崖錐の斜面を登り、第二 контрфорスの開始地点に到達する。次第に右へ移動し、顕著な稜線を目指す。大きなブロックのある内角の下に到達する。
| 区間 | 説明 | 写真番号 |
|---|---|---|
| R0–R1 | 平行した煙突に向かって角を登り、 распорで棚に上がる。フレンズに保険ポイントを設定。 | 写真8 |
| R1–R2 | 保険ポイントから少し左に下り、次に右上へと続く。大きな滑らかなプレートの下に到達し、石の「指」に保険ポイントを設定。 | 写真9 |
| R2–R3 | 内角を越えて歩きやすい地形に出る。次に контрфорсは細い稜線に変わり、大きな岩のジャンダルムがある。大きな石にフレンズとピトンで保険ポイントを設定。 | 写真10, 11 |
| R3–R4 | 保険ポイントから右へ10~12m進み、左下に нырять(雪がある場合は雪崩の危険があるため、必ず地形に保険をつける)。ジャンダルムの足元に保険ポイントを設定。 | 写真12 |
| R4–R5 | 左に進み、小さなクーロワールを横切り、「羊の額」に到達。草の生えた不明瞭な角の下に保険ポイントを設定。 | 写真13 |
| R5–R6 | 角を少し登り、プレートを直登し、大型ブロックの地形に出る。大きな岩壁の基部が見える斜面に出る。フレンズに保険ポイントを設定。 | 写真14 |
| R6–R7 | 最も論理的なルートを選んで大型ブロックの地形を登り、小さな棚に出る。次にブロックを登り、小さな壁の下に到達。

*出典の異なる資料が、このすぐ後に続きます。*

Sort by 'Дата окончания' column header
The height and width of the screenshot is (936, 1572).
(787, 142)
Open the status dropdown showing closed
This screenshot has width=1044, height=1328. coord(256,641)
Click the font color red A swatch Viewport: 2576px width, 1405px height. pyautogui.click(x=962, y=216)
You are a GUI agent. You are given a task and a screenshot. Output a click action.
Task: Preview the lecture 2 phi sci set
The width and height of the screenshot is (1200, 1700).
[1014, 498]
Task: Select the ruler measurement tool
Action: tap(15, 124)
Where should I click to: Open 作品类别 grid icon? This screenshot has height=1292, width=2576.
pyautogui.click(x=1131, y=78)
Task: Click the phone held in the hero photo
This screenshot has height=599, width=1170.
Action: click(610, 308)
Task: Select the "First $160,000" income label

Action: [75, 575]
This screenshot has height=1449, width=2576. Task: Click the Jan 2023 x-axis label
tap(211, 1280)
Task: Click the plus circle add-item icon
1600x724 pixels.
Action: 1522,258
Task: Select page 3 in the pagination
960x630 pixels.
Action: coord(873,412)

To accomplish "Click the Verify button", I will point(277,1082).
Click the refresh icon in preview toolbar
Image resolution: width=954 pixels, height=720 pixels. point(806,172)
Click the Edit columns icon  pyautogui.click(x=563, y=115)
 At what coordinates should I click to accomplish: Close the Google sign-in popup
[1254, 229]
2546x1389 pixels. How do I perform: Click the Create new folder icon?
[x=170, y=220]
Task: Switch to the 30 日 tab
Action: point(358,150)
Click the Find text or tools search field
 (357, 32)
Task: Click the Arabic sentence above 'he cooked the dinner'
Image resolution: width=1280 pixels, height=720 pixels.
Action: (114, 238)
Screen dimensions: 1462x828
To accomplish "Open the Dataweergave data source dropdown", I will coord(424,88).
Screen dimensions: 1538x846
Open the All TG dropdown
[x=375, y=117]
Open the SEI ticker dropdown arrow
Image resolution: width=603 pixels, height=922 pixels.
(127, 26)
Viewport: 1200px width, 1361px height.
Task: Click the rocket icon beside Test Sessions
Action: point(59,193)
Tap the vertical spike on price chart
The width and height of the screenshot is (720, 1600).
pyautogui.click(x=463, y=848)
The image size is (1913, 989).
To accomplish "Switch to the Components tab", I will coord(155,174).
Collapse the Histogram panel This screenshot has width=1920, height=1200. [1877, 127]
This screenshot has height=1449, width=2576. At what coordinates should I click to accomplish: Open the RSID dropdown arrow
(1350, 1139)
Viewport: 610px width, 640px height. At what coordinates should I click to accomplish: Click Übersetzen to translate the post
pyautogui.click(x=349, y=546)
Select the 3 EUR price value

フレンズに保険ポイントを設定。 | 写真15 |
| R7–R8 | 壁の角を越え、 itoを利用して数歩進み、棚に出る。全長に渡って進み、パートナーを確保。 | 写真16 |
| R8–R9 | 鍵となる区間。保険ポイントから左に下り、大きな内角の基部まで進む。緊張したクライミングが続き、保険が不十分な箇所がある。角を越え、小さな張り出しに出る。雪渓を少し登り、次の内角の基部に到達。フレンズとピトンに保険ポイントを設定(冬季は氷の中にフレンズ用の穴がある可能性があるため注意)。 | 写真17, 18 |
| R9–R10 | 角を登り、次)(雪の場合は雪の斜面に必ず地形に保険をつける)。雪原を進み、岩の出っ張りに保険ポイントを設定。 | 写真19 |
| R10–R11 | 右へ進み、大きなブロックの地形の開始地点まで続く。 | – |
| R11–R12 | 稜線を進み、大きなジャンダルムを右の「廊下」から越える。南の稜線に到達。 | 写真20, 21, 22 |
| R12–R13 | 峰に向かって稜線を進む。 | 写真23 |
3.2 区間の写真

写真8

写真9、区間R1–R2の終了、R2–R3の開始

写真10

写真11、区間R2–R3の終了、R3–R4の開始

写真12、区間R3–R4のルート図

写真13、区間R4–R5のルート図

写真14

写真15、R5–R6の終了地点からR6–R7を見る

写真16

写真17

写真18

写真19、区間R9–R10の開始

写真20

写真21

写真22、区間R11–R12、第二 контрфорс上部

写真23、稜線
3.3. 峰頂でのチームの写真

写真24 3.3. このルートの難易度は東サヤン山脈の類似ルートに相当する。ルートは安全で、地形はモノリithicで、保険は信頼できる。冬季、特に春季には雪原やクーロワールを進む際に地形への保険を確実に行う必要がある。ルート上の通信は安定している。冬季には2人用のアイスクライミングツールと猫が有効で、凍った кочкaで同時に作業できる箇所が多い。ツールとフィフは замёрзший кочкaでうまく機能する。
下山はウラゴル峰とペルミ峰の鞍部からクーロワールを下り、谷へ向かう。最初はクーロワールが左に曲がり、その後急に右に曲がる。この部分は雪で埋もれている可能性が高いため、そこには近づかない。進行方向に沿ってクーロワールの左側に少し登り、小さな尾根を通ってメインの広い下山用クーロワールに出る。
下山

写真25、偵察中に撮影。右がペルミ峰。